This’ll take some spring out of your step.
Brooklyn Bridge Park honchos claim they will finally reopen the long-shuttered Squibb Park Bridge — the famously bouncy walkway that connected the green-space to the Brooklyn Heights Promenade until it became dangerously unstable two years ago — next spring, but with far less bounce this time.
And locals are happy to finally take a walk on the mild side — one area mom said traversing the old wobbly walkway used to leave her tot trembling.
“That will be a good thing,” said Kathryn Ali, who has lived in Brooklyn Heights for three years. “I have a 3-year-old son who used to be terrified to use it.”
News of the bridge’s return date — first reported by the New York Times — comes seven months after park leaders announced that they were firing the bridge’s creator, engineering firm HNTB, and filing a $3-million suit against it for creating an “inherently flawed” design that became so deformed after it opened in March 2013, they had to close the bridge in August 2014
The zig-zagging pathway — designed by celebrated bridge brainiac Ted Zoli — then stayed off-limits for 17 months while the semi-private organization that runs the park refused to tell citizens what was wrong with it, and missed multiple reopening deadlines, before it pointed the finger at HNTB in January for creating a crummy design then failing to fix it.
The park then recruited engineering outfit Arup Group to devise a way tame the Squibb, which it says will involve using clamps and steel pins to subdue the shaky span.
The firm told the Times it will be a “relatively simple” repair, though it will nevertheless be at least eight months before it is back in action — or inaction, as the case may be.

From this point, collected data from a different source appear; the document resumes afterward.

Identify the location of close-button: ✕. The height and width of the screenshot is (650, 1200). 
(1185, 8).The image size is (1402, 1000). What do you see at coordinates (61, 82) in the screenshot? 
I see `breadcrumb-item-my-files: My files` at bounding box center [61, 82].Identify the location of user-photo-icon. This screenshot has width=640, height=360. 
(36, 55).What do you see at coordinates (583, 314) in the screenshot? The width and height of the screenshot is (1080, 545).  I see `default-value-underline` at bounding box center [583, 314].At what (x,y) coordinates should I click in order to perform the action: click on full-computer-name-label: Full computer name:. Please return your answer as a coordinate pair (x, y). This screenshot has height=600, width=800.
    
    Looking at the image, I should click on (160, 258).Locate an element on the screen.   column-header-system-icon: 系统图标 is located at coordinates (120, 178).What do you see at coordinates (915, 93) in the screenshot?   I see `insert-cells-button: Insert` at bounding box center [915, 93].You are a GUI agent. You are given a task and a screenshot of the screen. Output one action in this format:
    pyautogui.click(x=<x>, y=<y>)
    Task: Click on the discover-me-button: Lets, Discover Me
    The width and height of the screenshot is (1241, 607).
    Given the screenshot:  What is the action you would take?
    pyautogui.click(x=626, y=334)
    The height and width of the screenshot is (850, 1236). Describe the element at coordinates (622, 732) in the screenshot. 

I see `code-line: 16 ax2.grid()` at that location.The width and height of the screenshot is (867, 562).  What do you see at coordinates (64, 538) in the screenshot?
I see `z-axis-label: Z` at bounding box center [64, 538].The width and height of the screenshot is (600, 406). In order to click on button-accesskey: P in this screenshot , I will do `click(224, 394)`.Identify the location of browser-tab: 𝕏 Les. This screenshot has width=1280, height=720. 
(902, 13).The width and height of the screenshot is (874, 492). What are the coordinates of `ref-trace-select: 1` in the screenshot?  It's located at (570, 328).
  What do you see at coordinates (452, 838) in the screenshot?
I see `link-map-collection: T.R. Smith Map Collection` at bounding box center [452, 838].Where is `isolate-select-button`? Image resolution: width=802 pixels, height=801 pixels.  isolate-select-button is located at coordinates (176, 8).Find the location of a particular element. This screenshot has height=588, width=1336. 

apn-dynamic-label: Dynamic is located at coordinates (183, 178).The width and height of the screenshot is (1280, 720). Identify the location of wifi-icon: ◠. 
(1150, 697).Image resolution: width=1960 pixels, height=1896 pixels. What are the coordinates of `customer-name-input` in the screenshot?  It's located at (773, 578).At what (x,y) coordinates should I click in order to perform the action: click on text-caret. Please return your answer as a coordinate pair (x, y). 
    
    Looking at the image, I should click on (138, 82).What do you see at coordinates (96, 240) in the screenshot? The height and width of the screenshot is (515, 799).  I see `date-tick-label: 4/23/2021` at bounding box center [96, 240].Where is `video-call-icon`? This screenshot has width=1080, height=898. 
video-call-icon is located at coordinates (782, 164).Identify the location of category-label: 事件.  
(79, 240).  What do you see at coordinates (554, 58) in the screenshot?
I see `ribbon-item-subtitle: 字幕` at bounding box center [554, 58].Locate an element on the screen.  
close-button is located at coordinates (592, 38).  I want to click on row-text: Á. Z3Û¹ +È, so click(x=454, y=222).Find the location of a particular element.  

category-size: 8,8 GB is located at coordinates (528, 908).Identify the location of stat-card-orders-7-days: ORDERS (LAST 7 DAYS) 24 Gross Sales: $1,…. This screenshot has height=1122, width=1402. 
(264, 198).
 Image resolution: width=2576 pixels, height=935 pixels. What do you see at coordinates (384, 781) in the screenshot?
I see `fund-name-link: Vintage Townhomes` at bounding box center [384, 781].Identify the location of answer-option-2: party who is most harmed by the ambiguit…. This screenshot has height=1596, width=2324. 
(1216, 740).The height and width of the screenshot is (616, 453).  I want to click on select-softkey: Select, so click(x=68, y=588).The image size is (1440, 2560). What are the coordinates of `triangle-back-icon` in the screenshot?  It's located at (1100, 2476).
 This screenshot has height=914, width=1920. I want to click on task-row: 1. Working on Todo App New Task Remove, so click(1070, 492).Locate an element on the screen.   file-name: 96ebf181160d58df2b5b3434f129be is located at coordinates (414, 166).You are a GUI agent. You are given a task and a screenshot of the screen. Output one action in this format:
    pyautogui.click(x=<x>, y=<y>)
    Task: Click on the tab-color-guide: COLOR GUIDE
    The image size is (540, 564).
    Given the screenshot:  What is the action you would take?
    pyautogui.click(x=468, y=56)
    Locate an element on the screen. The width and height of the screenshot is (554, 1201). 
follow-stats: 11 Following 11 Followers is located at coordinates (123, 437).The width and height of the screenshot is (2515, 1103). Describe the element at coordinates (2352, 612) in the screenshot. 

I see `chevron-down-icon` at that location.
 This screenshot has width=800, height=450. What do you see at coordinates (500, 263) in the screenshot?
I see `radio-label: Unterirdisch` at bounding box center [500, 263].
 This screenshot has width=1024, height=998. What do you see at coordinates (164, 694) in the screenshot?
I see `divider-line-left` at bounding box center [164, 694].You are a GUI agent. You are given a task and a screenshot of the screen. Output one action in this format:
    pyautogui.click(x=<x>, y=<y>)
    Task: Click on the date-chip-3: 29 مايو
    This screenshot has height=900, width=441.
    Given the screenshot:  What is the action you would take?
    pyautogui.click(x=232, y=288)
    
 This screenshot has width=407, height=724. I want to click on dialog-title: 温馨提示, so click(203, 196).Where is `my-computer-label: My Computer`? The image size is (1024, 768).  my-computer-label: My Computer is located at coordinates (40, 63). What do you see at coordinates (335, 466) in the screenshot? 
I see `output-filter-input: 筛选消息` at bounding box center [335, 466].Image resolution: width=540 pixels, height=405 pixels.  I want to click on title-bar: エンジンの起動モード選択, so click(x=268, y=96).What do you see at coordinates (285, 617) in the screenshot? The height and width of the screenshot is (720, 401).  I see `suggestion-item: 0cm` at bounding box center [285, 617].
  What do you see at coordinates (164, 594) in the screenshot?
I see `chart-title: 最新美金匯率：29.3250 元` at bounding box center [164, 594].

That is after construction will wrap up on the controversial Pierhouse condominium complex — which is rising on either side of the Squibb — though park bigwigs have long denied speculation that there is any connection between the bridge’s closure and its proximity to the private development.
The park will still have to select a construction manager — which will then go before its board of directors for approval — and then put out a request for proposals from interested construction firms, according to a spokeswoman.
But some park-goers say officials should have stepped in to fix the bridge years ago, instead of keeping residents without answers or an easy route from the Promenade to Pier 1.
“I just wish they could have gotten it repaired sooner,” said a recent visitor to the park, who identified herself as a Brooklyn Heights resident named Lolly, but refused to give her last name. “There’s so many people here now who would like to use it.”